Listen to the Fortified Niche episode.

Heroes of Stalingrad is a wargame from the Heroes of… series from the late Devil Pig Games. You may have heard of such entries like Heroes of Normandy and Heroes of the Black Reach. There’s even an Achtung! Cthulhu version because nothing remains untouched by the marketing pull of the Mythos. But Stalingrad is just that: a game about fighting in that damned city.

Heroes of Stalingrad works on a simple alternating activation system. Initiative switches each turn, and then players alternate activating units. However, there’s a twist: you have fewer orders than units – and you can lose even those. Moreover, you assign the order of activation secretly before the round the begins by placing numbered blocks on units. There’s even a single bluff block to trick the opponent with.

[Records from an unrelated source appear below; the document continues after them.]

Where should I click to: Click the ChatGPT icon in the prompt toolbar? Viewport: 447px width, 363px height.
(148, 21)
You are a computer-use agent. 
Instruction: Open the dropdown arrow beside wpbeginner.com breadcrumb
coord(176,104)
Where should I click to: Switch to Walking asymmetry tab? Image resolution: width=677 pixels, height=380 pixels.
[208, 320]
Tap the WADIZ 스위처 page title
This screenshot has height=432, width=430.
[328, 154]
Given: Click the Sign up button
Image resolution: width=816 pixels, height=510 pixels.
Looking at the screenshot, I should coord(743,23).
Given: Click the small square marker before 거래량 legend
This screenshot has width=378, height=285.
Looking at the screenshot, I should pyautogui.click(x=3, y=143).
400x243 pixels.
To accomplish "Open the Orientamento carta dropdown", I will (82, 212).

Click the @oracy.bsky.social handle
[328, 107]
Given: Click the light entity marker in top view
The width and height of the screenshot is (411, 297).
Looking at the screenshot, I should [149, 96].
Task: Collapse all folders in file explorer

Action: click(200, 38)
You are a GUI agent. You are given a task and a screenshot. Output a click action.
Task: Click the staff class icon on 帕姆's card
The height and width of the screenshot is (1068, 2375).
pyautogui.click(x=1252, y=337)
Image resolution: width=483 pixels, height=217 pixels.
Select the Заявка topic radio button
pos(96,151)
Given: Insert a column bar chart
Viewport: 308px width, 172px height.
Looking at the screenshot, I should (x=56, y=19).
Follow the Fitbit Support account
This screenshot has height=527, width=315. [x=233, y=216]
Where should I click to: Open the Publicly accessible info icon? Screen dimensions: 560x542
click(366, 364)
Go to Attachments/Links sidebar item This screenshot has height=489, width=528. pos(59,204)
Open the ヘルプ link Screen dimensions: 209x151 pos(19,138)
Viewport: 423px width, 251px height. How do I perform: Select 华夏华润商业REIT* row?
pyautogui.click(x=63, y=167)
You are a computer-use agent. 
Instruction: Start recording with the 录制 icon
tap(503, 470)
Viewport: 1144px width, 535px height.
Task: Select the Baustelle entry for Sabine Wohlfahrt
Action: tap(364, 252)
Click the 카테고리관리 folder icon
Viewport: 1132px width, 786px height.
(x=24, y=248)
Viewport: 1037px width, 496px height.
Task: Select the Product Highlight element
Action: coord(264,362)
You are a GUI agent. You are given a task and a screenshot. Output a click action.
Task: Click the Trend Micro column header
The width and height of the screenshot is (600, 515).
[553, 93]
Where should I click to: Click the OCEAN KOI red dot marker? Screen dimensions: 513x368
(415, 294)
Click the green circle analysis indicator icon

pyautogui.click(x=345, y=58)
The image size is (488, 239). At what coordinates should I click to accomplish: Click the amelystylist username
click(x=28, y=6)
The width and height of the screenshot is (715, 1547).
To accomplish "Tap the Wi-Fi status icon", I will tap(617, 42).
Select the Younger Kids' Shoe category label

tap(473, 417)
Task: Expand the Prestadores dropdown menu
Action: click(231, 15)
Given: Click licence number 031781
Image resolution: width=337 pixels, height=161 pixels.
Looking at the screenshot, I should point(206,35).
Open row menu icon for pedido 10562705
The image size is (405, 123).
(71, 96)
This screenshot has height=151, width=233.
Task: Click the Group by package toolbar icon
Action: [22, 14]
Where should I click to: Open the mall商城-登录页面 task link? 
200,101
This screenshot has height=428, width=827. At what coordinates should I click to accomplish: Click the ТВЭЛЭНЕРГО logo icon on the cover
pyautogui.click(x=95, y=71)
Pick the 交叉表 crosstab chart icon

A unit is a team of infantry, an officer, or a vehicle. Once activated, it can shoot or move (including launching an assault). Vehicles with machine guns can do both! Meanwhile, units that didn’t get activated with an order get to do a free, assault-noninitiating move at the end of the turn. Simple as well as encouraging fire and maneuver.

There are no saves in the game: any defenses and such are factored into hit modifiers. Heroes of Stalingrad moves fast as units other than rifle teams, heroes/officers, and AFVs can only take a single hit before dying/exploding. Rifle teams essentially have two hit points, but degrade in performance after a single hit (while also becoming harder to hit) while tonks can take system damage.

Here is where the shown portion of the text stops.